-------- Provided records --------

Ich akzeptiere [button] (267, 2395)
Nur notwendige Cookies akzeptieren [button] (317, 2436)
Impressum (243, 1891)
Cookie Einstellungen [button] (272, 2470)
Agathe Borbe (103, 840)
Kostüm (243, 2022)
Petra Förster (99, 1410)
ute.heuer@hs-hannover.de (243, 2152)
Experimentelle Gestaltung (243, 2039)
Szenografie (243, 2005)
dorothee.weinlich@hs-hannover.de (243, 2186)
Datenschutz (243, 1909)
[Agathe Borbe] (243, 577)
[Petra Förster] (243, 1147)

--------
-------- Provided records --------

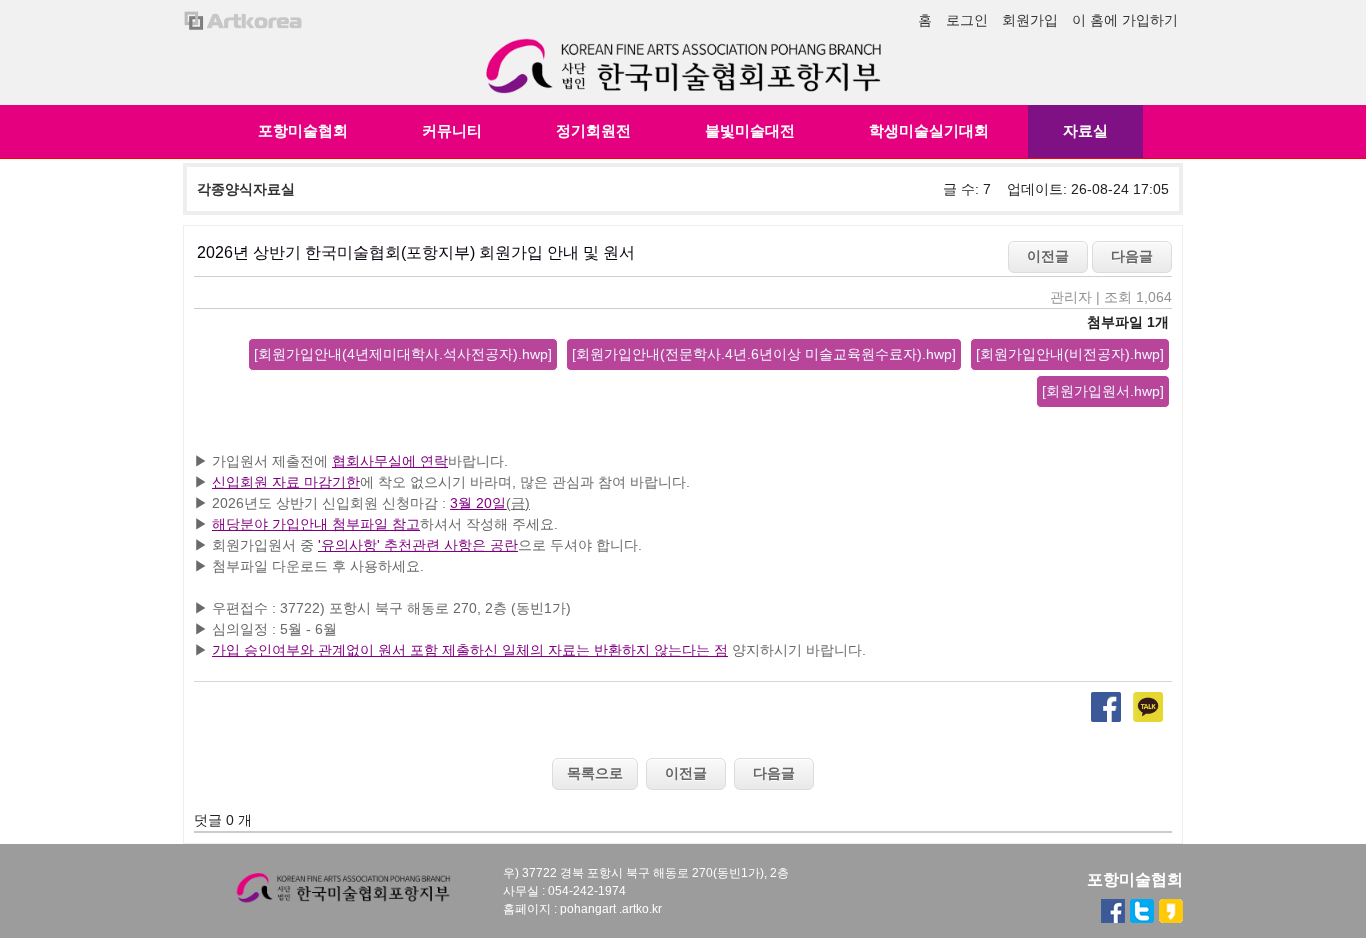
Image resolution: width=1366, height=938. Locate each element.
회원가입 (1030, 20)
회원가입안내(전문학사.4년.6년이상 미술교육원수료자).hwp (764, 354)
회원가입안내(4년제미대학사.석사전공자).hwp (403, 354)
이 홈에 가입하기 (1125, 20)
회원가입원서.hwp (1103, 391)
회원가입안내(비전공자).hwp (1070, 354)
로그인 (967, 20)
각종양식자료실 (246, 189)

--------

# [Exercise directions]
Both end lines included, restate word for word the lines above from the line with "Experimentelle Gestaltung (243, 2039)" to the line with "[Petra Förster] (243, 1147)", and nothing else.

# [Answer below]
Experimentelle Gestaltung (243, 2039)
Szenografie (243, 2005)
dorothee.weinlich@hs-hannover.de (243, 2186)
Datenschutz (243, 1909)
[Agathe Borbe] (243, 577)
[Petra Förster] (243, 1147)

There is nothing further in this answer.